Comparisons of beaver management practices in the US (comparing traditional heavy handed approaches such as dam removal and culling) with approaches that promote coexistence (such as flow devices and culvert protectors) have found that management measures that promote coexistence tend to be far more cost-effective. An added benefit to such approaches is that they also better support the provision of ecosystem services (with associated economic benefits) that beaver presence provides.

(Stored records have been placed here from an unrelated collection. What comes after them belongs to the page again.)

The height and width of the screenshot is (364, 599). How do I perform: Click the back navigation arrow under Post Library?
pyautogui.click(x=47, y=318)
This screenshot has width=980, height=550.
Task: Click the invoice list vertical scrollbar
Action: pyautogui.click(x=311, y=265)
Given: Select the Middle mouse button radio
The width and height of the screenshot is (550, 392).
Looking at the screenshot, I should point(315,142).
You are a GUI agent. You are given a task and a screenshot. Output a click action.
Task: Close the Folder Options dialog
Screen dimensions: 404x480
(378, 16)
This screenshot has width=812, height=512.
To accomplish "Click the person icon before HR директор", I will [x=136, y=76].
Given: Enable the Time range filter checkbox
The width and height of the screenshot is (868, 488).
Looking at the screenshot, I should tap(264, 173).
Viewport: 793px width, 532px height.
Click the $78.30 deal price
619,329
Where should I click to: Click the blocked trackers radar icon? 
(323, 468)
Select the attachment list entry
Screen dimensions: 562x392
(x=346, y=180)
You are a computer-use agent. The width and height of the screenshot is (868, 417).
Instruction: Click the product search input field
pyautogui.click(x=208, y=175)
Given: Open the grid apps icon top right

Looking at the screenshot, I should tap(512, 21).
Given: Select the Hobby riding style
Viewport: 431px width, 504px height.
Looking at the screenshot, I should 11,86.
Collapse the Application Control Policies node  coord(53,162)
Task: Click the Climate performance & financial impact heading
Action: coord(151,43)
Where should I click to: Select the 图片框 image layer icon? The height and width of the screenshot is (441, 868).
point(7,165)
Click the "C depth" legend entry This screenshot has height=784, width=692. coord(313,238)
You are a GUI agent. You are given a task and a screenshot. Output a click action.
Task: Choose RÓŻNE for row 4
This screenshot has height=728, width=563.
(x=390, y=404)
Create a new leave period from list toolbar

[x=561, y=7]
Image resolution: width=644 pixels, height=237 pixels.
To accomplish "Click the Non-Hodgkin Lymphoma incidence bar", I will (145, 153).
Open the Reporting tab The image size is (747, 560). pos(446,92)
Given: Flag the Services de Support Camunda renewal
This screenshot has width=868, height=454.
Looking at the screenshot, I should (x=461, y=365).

When considering the costs that beavers may incur (such as localised flooding and crop damage), the overall cost of their negative impacts are still likely to be far outweighed by the broad benefits their associated ecosystem services yield if such impacts are mitigated as part of a proactive management strategy. One way in which those hosting beavers on their land and experiencing potential negative impacts could be supported would be through the implementation of payments for ecosystem service schemes. This would also yield a concrete way for society to benefit from the various ecosystem services that beavers provide.
While there have been some tentative movements and murmurings on the subject of payments for ecosystem services from some quarters of the government, when it comes to economic support for beaver-derived ecosystem services, progress has much resembled the creature in question when out of water - slow and lumbering.
Despite the broad range of ecosystem services and associated economic benefits a well managed, free-living population of beavers in Britain could provide, the UK government in the form of DEFRA recently stated that “the reintroduction of species is not a priority for the government”. This is an incredibly short sighted and insipid attitude, bleated by a government agency that apparently seeks to improve and protect the environment, and grow a green economy. This also highlights a dramatic change in tone from DEFRA, which only a few years previously stated its support for beaver reintroduction. Reflecting on the completion of the Devon Beaver Project, it stated that the government was “committed to reintroducing formerly native species, including beavers, where there are clear environmental and socio-economic benefits.”
Without a government agency that acknowledges evidence and is more ambitious and consistent in fulfilling its stated aims, it appears that the potential economic benefits that a well managed free-living beaver population could provide will not be realised, to our great loss.